Я смотрю на Виктора, затем перевожу взгляд на маму, затем снова на отчима и наконец признаюсь.
– Я боюсь, понимаете?
Они синхронно качают головами. Приходится пояснить:
– Боюсь, что опять ничего не получится. Я ведь этого просто не выдержу. Понимаете?
Против воли слёзы сами начинают скатываться по моим щекам. Мама крепко обнимает меня. А спустя мгновение к ней присоединяется и отец.
– Всё будет хорошо, дочка. У тебя всё получится!
А спустя два с небольшим месяца Виктор везёт меня в аэропорт и провожает на рейс «Краснодар-Берлин». Он обнимает меня так крепко, что, кажется, ещё чуть-чуть и сломает. И я тоже прижимаюсь к нему, утыкаюсь лицом в куртку, вдыхая родной запах.
– Помни, дочка, мы у тебя есть и мы тебя любим.
– Да, папочка, – я совершено по-детски шмыгаю носом, – я вас тоже очень-очень люблю.
50
Берлин встречает меня дождём и пронизывающим ветром. Когда я вижу, что из-за погоды пилот выводит самолёт на второй круг, активизируется мой страх перед полётами. Точнее – падениями.
Вот вроде бы только что предвкушала встречу с Берлином, а теперь сижу, вцепившись пальцами в кресло, и прошу кого-то, чтобы помог нам благополучно сесть.
Помог. Пассажиры аплодируют пилотам. А я начинаю наконец дышать, чувствуя такое невыразимое облегчение, словно только что родилась во второй раз.
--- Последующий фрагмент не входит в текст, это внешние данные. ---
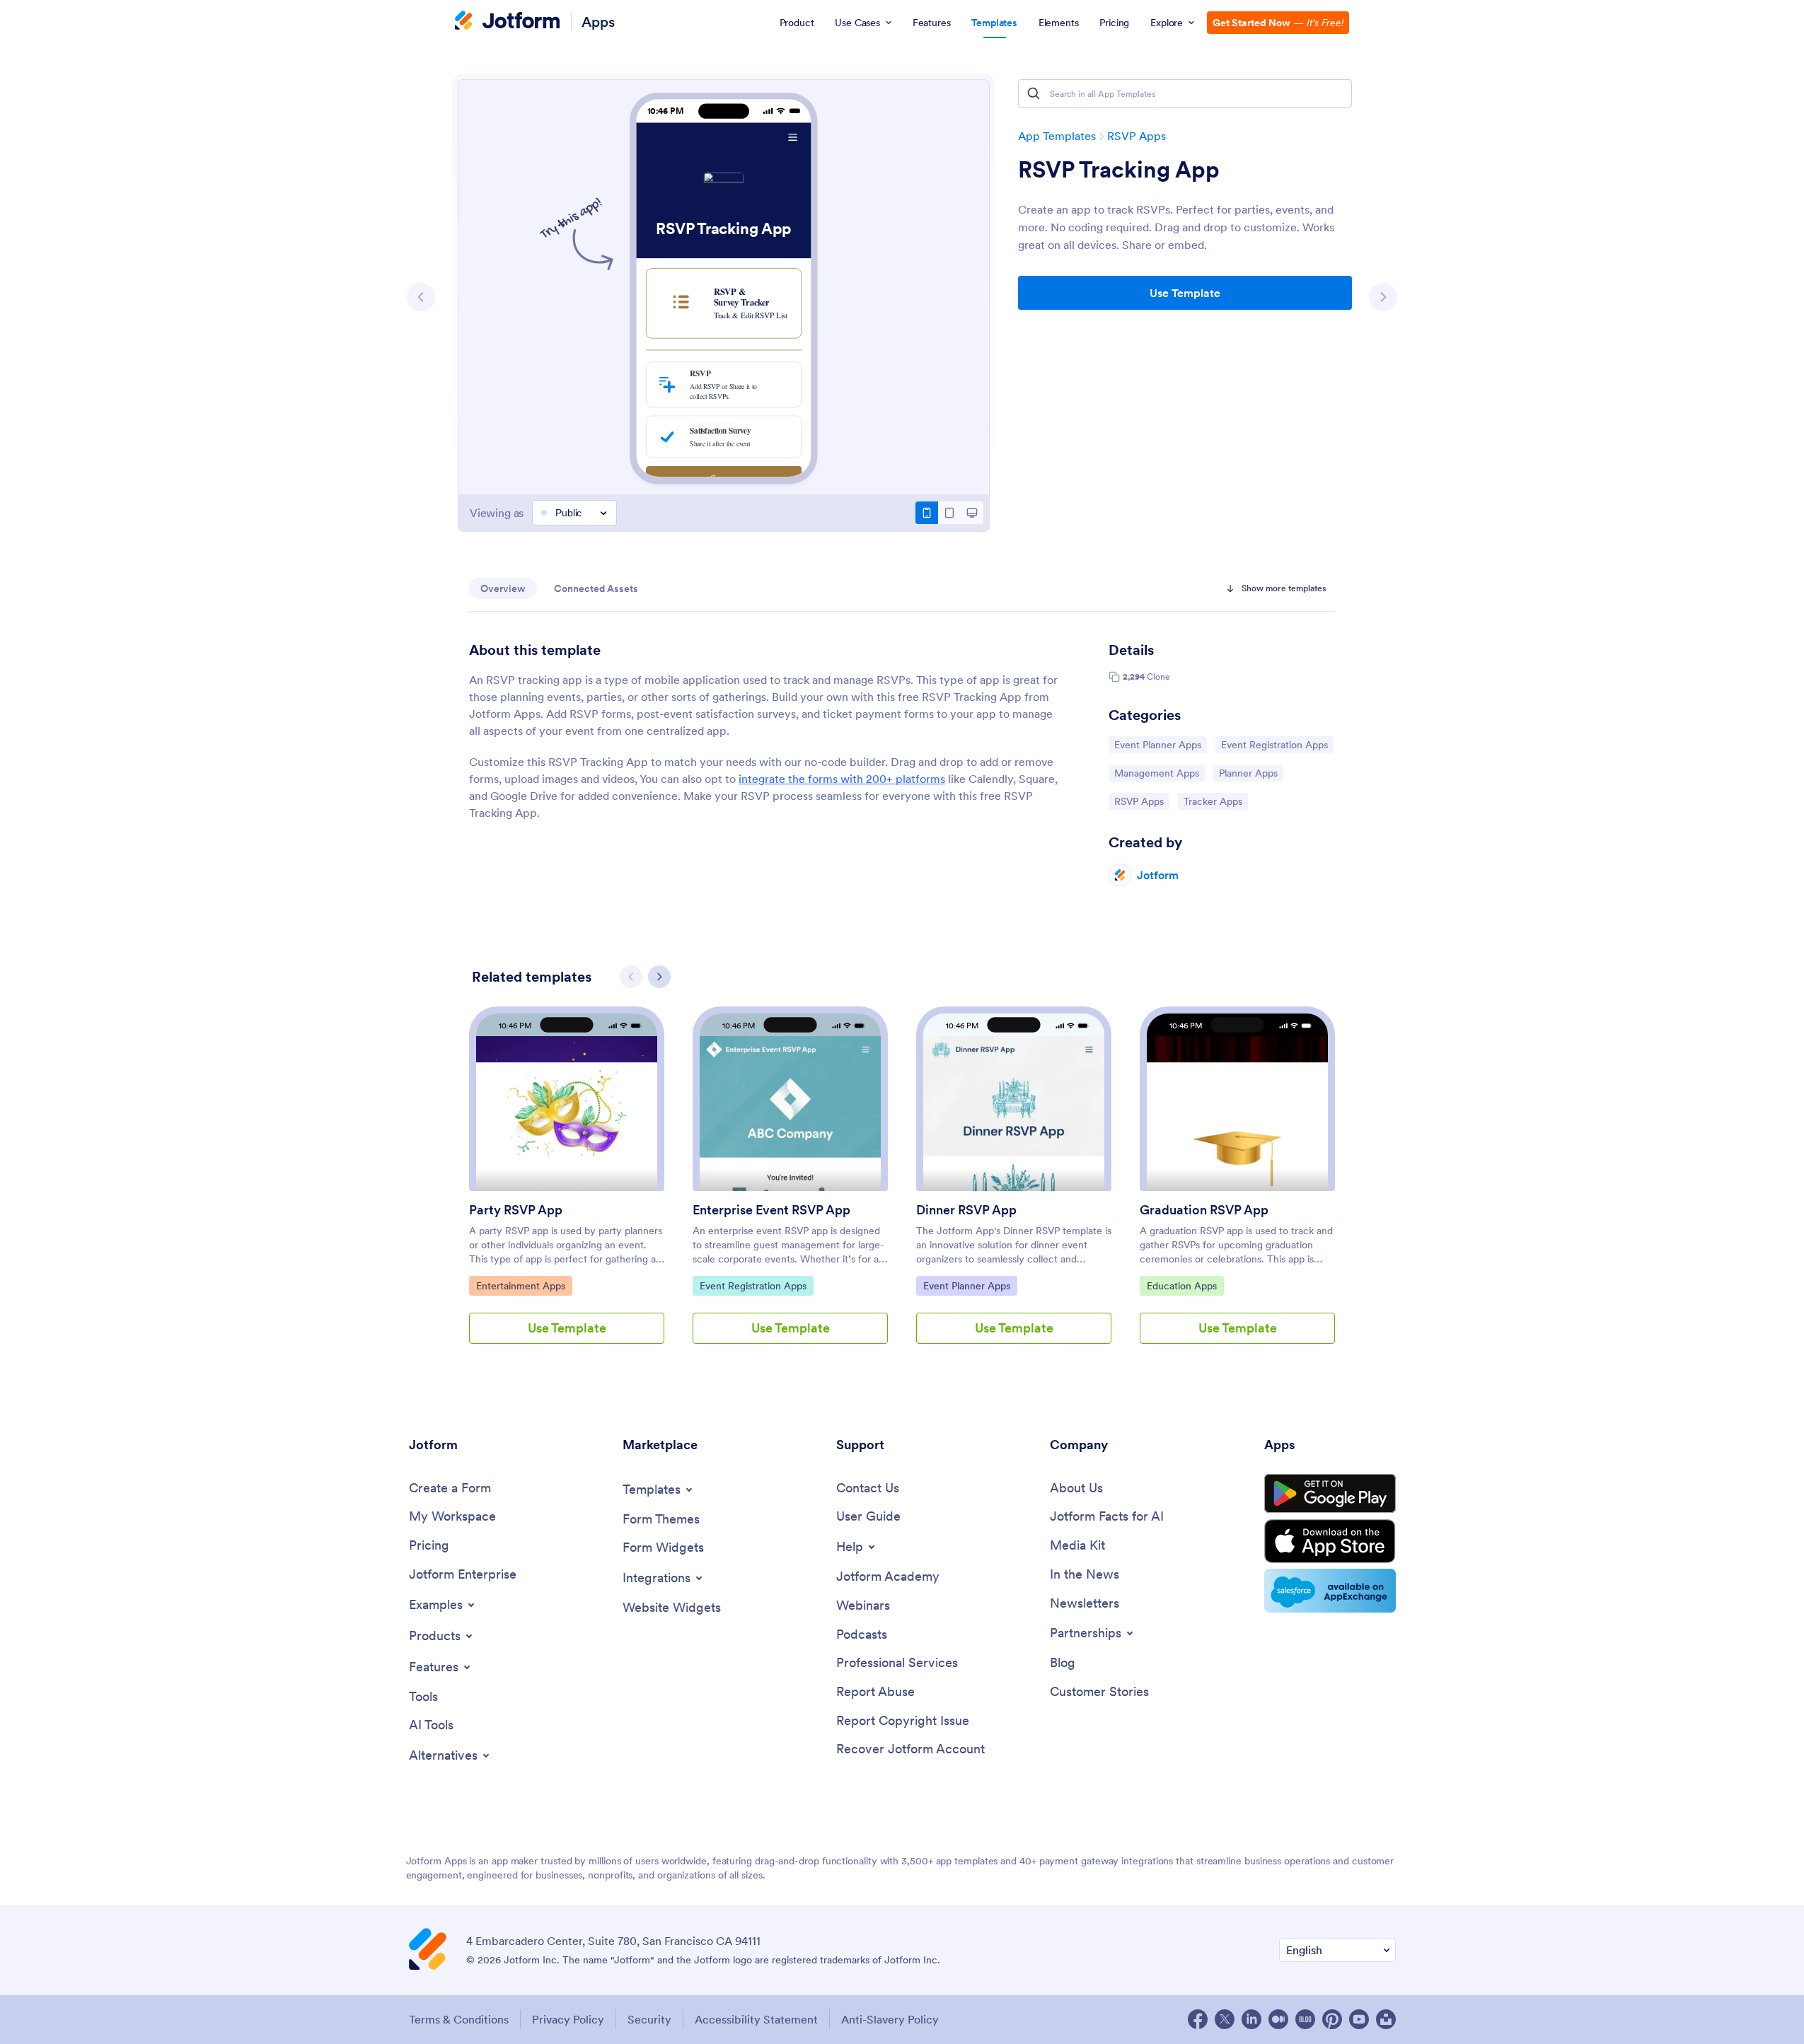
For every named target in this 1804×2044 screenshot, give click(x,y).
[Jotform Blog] (1305, 2019)
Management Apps (1156, 772)
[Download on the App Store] (1330, 1541)
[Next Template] (1383, 297)
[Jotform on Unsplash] (1386, 2019)
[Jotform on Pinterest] (1332, 2019)
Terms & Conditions (459, 2019)
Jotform (1158, 875)
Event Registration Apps (1274, 744)
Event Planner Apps (1157, 744)
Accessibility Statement (756, 2019)
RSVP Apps (1136, 136)
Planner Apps (1250, 772)
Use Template (1185, 293)
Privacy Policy (568, 2019)
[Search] (1033, 93)
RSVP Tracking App (1119, 170)
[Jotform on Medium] (1278, 2019)
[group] (566, 1186)
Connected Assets (596, 588)
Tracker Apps (1215, 801)
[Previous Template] (421, 297)
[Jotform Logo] (507, 22)
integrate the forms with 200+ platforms (842, 779)
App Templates (1057, 136)
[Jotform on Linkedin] (1251, 2019)
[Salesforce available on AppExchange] (1330, 1591)
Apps (598, 21)
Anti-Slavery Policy (890, 2019)
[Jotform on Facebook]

В аэропорту меня встречает неизвестный мужчина в чёрном костюме, с чёрным галстуком, хорошо, не в чёрных очках. Но выглядит мужчина сильным, уверенным, способным, в случае необходимости, меня защитить от чего угодно.
Он высоко держит лист бумаги с крупно написанной латиницей моей фамилией и именем помельче. Валентин уже предупредил, что сам не успевает подъехать, поэтому смело иду к этому мужчине.
– Хэллоу, – мой английский весьма поверхностный, знаю только несколько общих фраз и с сотню слов. Поэтому показываю на табличку, которую незнакомец держит в руках, а потом на себя. – Это я.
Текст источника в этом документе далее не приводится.